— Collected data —
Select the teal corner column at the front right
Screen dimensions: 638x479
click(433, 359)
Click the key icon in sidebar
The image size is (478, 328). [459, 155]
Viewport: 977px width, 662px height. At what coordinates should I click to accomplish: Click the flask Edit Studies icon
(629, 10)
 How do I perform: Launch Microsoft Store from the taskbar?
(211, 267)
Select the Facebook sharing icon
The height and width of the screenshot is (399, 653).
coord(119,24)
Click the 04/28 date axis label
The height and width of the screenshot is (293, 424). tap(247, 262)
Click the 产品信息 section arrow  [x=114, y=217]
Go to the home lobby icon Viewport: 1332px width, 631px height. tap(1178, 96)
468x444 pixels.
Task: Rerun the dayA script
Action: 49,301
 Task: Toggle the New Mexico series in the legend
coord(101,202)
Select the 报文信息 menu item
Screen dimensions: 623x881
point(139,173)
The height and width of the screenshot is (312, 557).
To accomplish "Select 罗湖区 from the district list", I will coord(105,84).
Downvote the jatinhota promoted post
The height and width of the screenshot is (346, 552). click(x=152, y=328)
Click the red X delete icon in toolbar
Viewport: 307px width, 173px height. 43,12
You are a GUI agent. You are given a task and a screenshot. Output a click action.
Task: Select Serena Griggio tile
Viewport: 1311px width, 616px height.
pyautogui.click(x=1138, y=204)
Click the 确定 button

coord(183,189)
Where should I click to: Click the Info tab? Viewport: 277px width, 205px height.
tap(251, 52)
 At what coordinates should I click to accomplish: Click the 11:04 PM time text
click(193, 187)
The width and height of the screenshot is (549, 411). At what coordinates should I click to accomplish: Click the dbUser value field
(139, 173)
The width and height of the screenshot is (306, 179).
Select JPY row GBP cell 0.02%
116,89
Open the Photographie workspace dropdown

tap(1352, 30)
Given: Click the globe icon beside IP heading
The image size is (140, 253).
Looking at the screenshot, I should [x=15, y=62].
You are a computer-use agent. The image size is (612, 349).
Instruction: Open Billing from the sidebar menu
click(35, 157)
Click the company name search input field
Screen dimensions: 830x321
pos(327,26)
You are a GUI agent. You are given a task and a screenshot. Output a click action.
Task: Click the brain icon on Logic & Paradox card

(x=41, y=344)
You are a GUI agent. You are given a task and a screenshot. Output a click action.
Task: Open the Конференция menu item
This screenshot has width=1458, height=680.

— Work item —
Every entry above should be returned exactly as written.

— Solution to the exercise —
Select the teal corner column at the front right
Screen dimensions: 638x479
click(433, 359)
Click the key icon in sidebar
The image size is (478, 328). [459, 155]
Viewport: 977px width, 662px height. At what coordinates should I click to accomplish: Click the flask Edit Studies icon
(629, 10)
 How do I perform: Launch Microsoft Store from the taskbar?
(211, 267)
Select the Facebook sharing icon
The height and width of the screenshot is (399, 653).
coord(119,24)
Click the 04/28 date axis label
The height and width of the screenshot is (293, 424). tap(247, 262)
Click the 产品信息 section arrow  [x=114, y=217]
Go to the home lobby icon Viewport: 1332px width, 631px height. tap(1178, 96)
468x444 pixels.
Task: Rerun the dayA script
Action: 49,301
 Task: Toggle the New Mexico series in the legend
coord(101,202)
Select the 报文信息 menu item
Screen dimensions: 623x881
point(139,173)
The height and width of the screenshot is (312, 557).
To accomplish "Select 罗湖区 from the district list", I will coord(105,84).
Downvote the jatinhota promoted post
The height and width of the screenshot is (346, 552). click(x=152, y=328)
Click the red X delete icon in toolbar
Viewport: 307px width, 173px height. 43,12
You are a GUI agent. You are given a task and a screenshot. Output a click action.
Task: Select Serena Griggio tile
Viewport: 1311px width, 616px height.
pyautogui.click(x=1138, y=204)
Click the 确定 button

coord(183,189)
Where should I click to: Click the Info tab? Viewport: 277px width, 205px height.
tap(251, 52)
 At what coordinates should I click to accomplish: Click the 11:04 PM time text
click(193, 187)
The width and height of the screenshot is (549, 411). At what coordinates should I click to accomplish: Click the dbUser value field
(139, 173)
The width and height of the screenshot is (306, 179).
Select JPY row GBP cell 0.02%
116,89
Open the Photographie workspace dropdown

tap(1352, 30)
Given: Click the globe icon beside IP heading
The image size is (140, 253).
Looking at the screenshot, I should [x=15, y=62].
You are a computer-use agent. The image size is (612, 349).
Instruction: Open Billing from the sidebar menu
click(35, 157)
Click the company name search input field
Screen dimensions: 830x321
pos(327,26)
You are a GUI agent. You are given a task and a screenshot. Output a click action.
Task: Click the brain icon on Logic & Paradox card

(x=41, y=344)
You are a GUI agent. You are given a task and a screenshot. Output a click action.
Task: Open the Конференция menu item
This screenshot has width=1458, height=680.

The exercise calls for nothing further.